ISBN 978006269085
Disclaimer: I received a free review copy of this title from the publisher.
“Does it truly benefit people to know what their souls will become? What does it matter? Shouldn’t they just be good people because they love their family and they care about the people around them? People should be good because it’s right, not because an augur tells them it’s what they should do.”

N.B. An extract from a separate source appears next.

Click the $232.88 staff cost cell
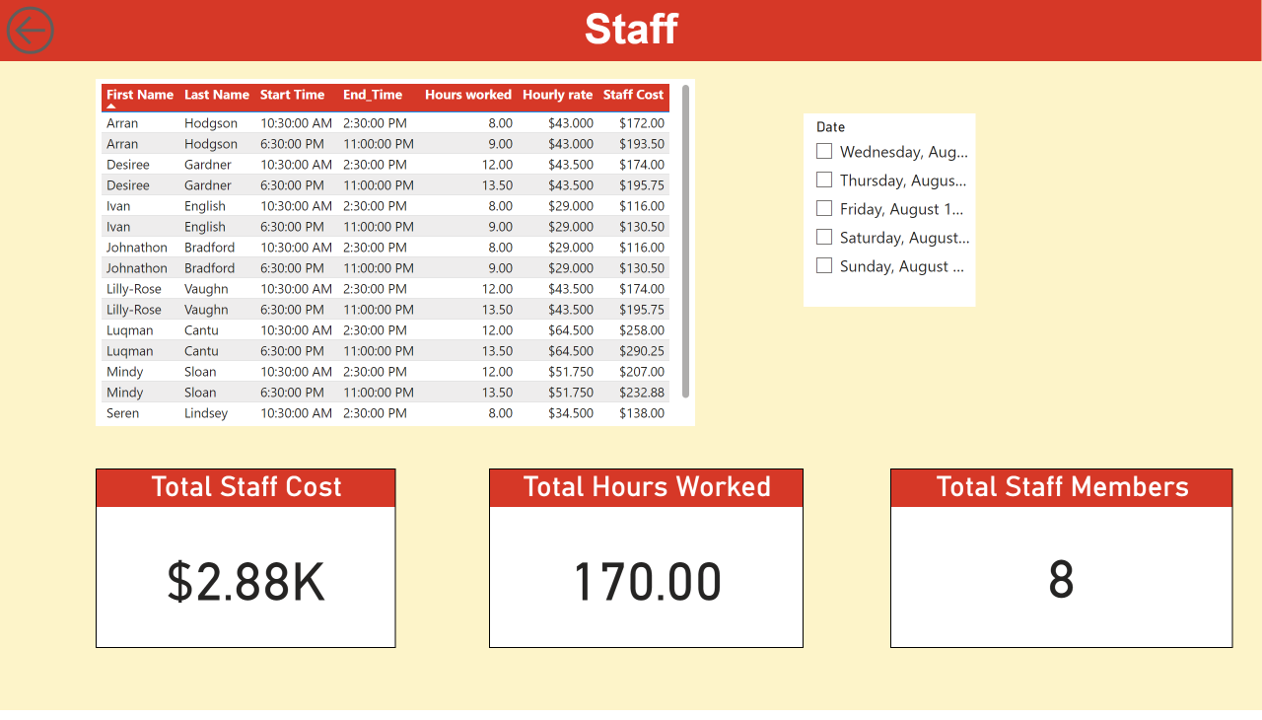 pos(641,392)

After losing her rider in a tragic accident at the Becaran Races, disgraced Trainer Tamra Verlas has been reduced to teaching the children of the wealthy to ride kehoks, the monstrous souls reborn as condemned beasts that are too evil to ever reincarnate as humans, or even lesser beasts. But Tamra needs the money to help her beloved daughter Shalla continue her training with the augurs, the soul readers who guide Becaran society, and try to help its citizens avoid damaging their souls to the point that they are reborn as monsters. But as Shalla’s tuition becomes increasingly expensive, and Tamra’s debts to her sponsor mount, she knows that they only way to avoid having Shalla become a permanent ward of the temple is for her to find and train a rider and racer that can win the Becaran Races. With the prize money, but she will be able to repay her debts, cover her daughter’s tuition, and ensure her future. But the rider and racer team she puts together draws Tamra into the midst of a plot that goes beyond the Becaran Races, threatening the very future of the Becaran Empire.
The fire at the centre of Race the Sands is Tamra, an independent, determined woman, a fierce single mother, and a force of nature on the race track in her younger days, before an injury put an end to her racing career. In the acknowledgement, Sarah Beth Durst reveals that Tamra’s namesake is fantasy author Tamora Pierce, the mentor who made Durst believe she really could become a writer. Similarly, Tamra becomes the mentor to Raia, a seventeen-year-old girl on the run from an arranged marriage that her parents tried to force upon her after she flunked out of augur training. Although Tamra normally despises the sons and daughters of the wealthy as too soft to ever actually win a race, in Raia she sees a fire that she believes she can bend towards victory.
Although the plot centres on Tamra and Raia, another interesting character is Yorbel, who has spent most of his life safe within the augurs’ temple, studying philosophy and ethics. He has only ever met the public in closely controlled one-on-one readings, where citizens may meet with an augur to have their auras read, and the fate of their soul revealed, in the hopes that they will mend their ways. With Yorbel’s character, I appreciated the exploration of what happens when the academy meets reality, and high flying theoretical principles clash with the grey reality of real world choices. Taken from his farmer parents when he was a child, Yorbel has ever since known only the soft and sheltered life of the augur temple, where everything is provided for him. Being sent out into the world on a secret mission by Prince Dar, the Emperor-to-Be of Becar, proves to be a more complicated venture than Yorbel could ever have dreamed of, and his journey is one of the more interesting aspects of Race the Sands.
While the primary characters are intriguing, the secondary characters here are a bit flat. We never so much as learn the name of the rider Tamra lost the previous season, making this person into more a of a tragic backstory than any sort of actual character. Raia’s parents and they man they want her to marry seem flatly villainous, in part because we don’t see enough of them to really understand their characters or motivations. Durst also introduces three other riders who are supposed to be Raia’s friends, but they feature so little it is hard for these characters to feel like more than an afterthought. However, from a character perspective, the book is well worth reading for Tamra alone.
Becaran society, and the very premise of Race the Sands is built on a problematic system of value judgements that cry out to be overthrown. Humans, for example, are at the top of the chain of reincarnation, and animals are lesser creatures for the rebirth of those whose souls were not pure in their previous life. Kehoks are monsters whose physical ugliness and malformation is a visual representation of the evilness of their souls, thus implicitly equating beauty with goodness. The kehok Tamra buys for the races at first seems poised to undermine the idea that the soul of a kehok is irredeemable, but in the end the truth about the black lion only reinforces this structure. While the plot of Race the Sands does call into question some aspects of this problematic system, ultimately tearing down corrupt institutions, I wanted to see Durst go farther, and burn down the ruins of this bankrupt concept.